The most common use of the logo concept, however, is associated with the idea of Logo. It’s about a distinctive made up of letters and images, peculiar to a business, a brand or a product.

The logo usually includes a symbol that is associated almost immediately with what it represents. In ancient times, artisans marked their works with a logo. Kings also crossed legal documents with a personal logo, either by hand or by stamp.

In general, the notion of logo is used to refer, interchangeably, to a Logo (the typographic representation), isotype (an icon or visual sign) or isologo (combination of logo and isotype). The logos of Manzana (an Apple), Nike (a pipe) and the Rolling Stones (a language) are among the most famous in the world.

For the logo to be successful (that is, to be associated with what it represents), it must be readable (in all kinds of sizes), reproducible (regardless of terms materials), scalable (to the desired size), distinguishable (should not be misleading) and memorable (It has to impact so as not to be forgotten).

Logo is, on the other hand, a computer language created for educational purposes from Lisp and a American cable television channel oriented to the homosexual, bisexual and transsexual community.
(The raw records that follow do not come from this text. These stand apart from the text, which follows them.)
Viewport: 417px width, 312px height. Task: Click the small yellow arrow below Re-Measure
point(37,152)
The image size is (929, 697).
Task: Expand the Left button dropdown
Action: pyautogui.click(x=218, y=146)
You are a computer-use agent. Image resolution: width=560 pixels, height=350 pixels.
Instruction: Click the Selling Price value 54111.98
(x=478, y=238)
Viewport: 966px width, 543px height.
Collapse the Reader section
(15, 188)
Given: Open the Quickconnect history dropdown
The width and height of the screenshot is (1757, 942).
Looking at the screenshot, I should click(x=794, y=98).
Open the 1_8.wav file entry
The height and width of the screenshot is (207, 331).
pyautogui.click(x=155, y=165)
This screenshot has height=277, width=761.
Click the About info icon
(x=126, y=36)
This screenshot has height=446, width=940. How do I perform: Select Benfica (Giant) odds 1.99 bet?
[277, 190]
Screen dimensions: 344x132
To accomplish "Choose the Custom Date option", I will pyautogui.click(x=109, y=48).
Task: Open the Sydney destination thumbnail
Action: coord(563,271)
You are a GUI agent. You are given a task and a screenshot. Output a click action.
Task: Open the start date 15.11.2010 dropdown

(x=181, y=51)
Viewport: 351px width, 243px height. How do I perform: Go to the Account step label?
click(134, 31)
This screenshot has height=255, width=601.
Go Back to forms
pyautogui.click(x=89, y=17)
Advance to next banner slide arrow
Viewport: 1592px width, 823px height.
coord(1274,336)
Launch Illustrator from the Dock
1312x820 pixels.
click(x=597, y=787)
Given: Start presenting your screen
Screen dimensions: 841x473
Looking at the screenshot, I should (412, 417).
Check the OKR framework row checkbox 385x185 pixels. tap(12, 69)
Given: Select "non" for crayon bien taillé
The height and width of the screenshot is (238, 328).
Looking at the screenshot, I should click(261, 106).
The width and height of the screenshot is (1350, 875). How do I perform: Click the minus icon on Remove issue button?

With respect to computer language, many current programmers remember it fondly for having been one of the first tools that helped them get closer to their vocation. It is important to note that this is a fairly old language, which was first introduced in 1967, and was created by Saymour Papert, Wallace Feurzeig and Cynthia Solomon. In fact, it was already on all personal computers with specific versions for each before MS-DOS became popular.

LogoAmong the computer brands that we can cite as examples of the platforms for which Logo was adapted are: Atari, Apple, IBM, Commodore, and Texas Instruments. At present it is considered a relic, which interests above all people who have used it in its time, since there are much more complex and accessible tools to teach children to program; a specific example is the language Scratch.

As no standard was defined for Logo at the time, there are a large number of different versions. Despite this, almost all of them present us with the same elements: by means of relatively simple lines of code, we instruct a turtle represented by pixels to draw different figures on the screen. The more complex the commands become, the complexity of the drawings also increases, while in the background it also teaches us very useful mathematical concepts in the world of graphic programming.

Choosing the tortoise As an animal that the cursor represented, it was not arbitrary at all, but was made in honor of a robot manufactured at MIT that responded to different commands to perform specific movements. The initial idea was always kept intact: to create a language that the little ones could easily use to see instant results after entering the instructions.

Logo allows us to execute commands simple, but also repeat them a defined number of times with certain alterations to obtain complex results. For example: place the turtle at a point x, y; rotate it 10 degrees; draw a straight line of extension e. If we repeat these three lines dozens of times, we will obtain a series of rays that start from the same point.